Izvestia, January 22, 2003, p. 2 EV

“The Russian Foreign Intelligence Service has not assisted the CIA in activities aimed against North Korea,” the press bureau of the Foreign Intelligence Service (FIS) yesterday responded to an article in The New York Times entitled “Russia Helped the U.S. on Nuclear Spying Inside North Korea.”

The information published in The New York Times does not correspond with reality, says Boris Labusov, head of the FIS press bureau. “We are proceeding from the idea that some forces within the US concocted this article at the very time that Russia is making intense efforts aimed at relieving tension surrounding the nuclear program of North Korea.”

The denial from the FIS press bureau should be taken literally, our sources close to the FIS said: the FIS doesn’t interpret supplying information on nuclear weapons proliferation as actions aimed against the corresponding country. Boris Labusov also indirectly confirmed this: “We are communicating and cooperating with foreign intelligence agencies in our efforts against the phenomenon as a whole, rather than against any given country.”

BULGARIAN PRESIDENT VISITS MOSCOW

Parlamentskaya Gazeta, January 22, 2003, EV

Yesterday, Vladimir Putin received Bulgarian President Georgi Purvanov, who arrived in Moscow on an official visit in Moscow the previous day.

At the Kremlin meeting, the presidents discussed the state and prospects of developing bilateral relations, upcoming political contacts, and problems of countering terrorism. In President Putin’s opinion, relations between Russia and Bulgaria “have been developing fairly intensively of late”.

“This is not restricted to high-level contacts alone, but includes activation of cooperation in other areas,” said Vladimir Putin.
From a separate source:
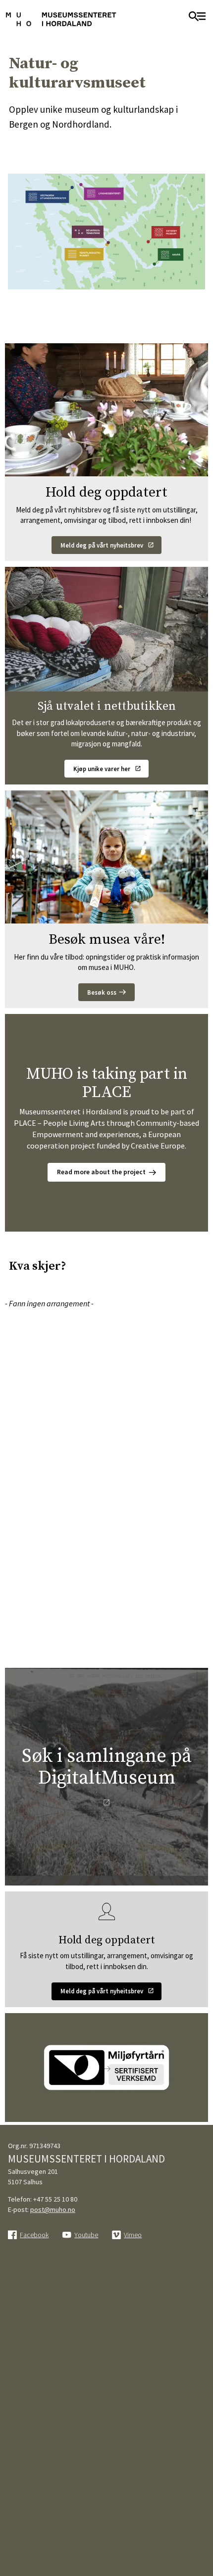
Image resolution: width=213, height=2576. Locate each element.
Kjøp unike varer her (101, 769)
At the same time, according to President Putin, despite the fact that trade turnover between Russia and Bulgaria amounted to $1.5 billion last year, efforts to change the structure of trade turnover failed. However, both parties noted the “strategic nature” of cooperation between Russia and Bulgaria in the energy sphere. This concerns Russia’s participation in some major projects in Bulgaria: expansion of gas transit from Russia, construction of the Belene nuclear power plant, and plans for an oil pipeline running from Burgas to Alexandroupolis.

THE STRAITS OF DISCORD

Moskovskii Komsomolets, January 22, 2003, EV

Negotiations between Russia and the US regarding partition of the Bering and Chuckchee seas will take place in March.
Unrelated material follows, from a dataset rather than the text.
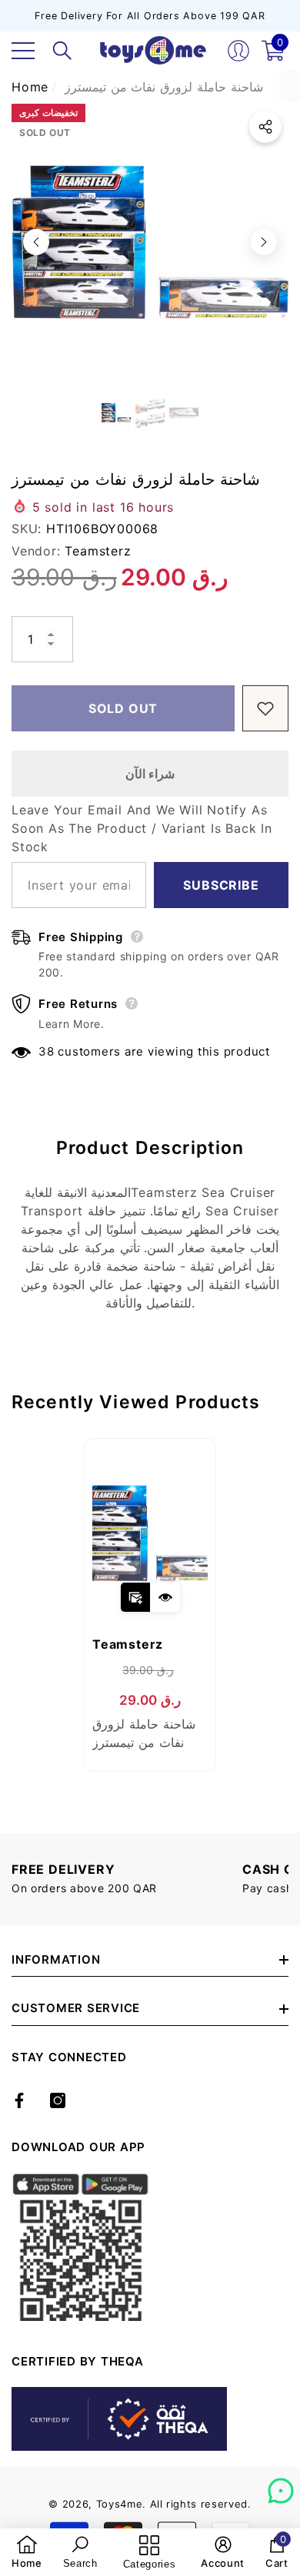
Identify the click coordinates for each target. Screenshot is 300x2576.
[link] (27, 2552)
A representative of the State Fisheries Committee said: “Negotiations promise to be very difficult, because the US does not intend to revise the agreement on the partition of the Bering and Chuckchee seas signed by Soviet Foreign Minister Eduard Shevardnadze and US Secretary of State James Baker in June 1990.”

Due to this unfair division, 50,000 square kilometers of Russia’s share of these waters ended up in the jurisdiction of the US. Experts say that this is costing Russia over $200 million a year.

But it should not be forgotten that the agreement has only been ratified by the US Congress. The USSR Supreme Council and the Russian Duma rejected it. In this regard, specialists of the State Fisheries Committee say: “If Washington decided to grant annual quotas in its economic zone in the Bering Sea to Russian fishing companies, that would be a compromise solution to the problem.”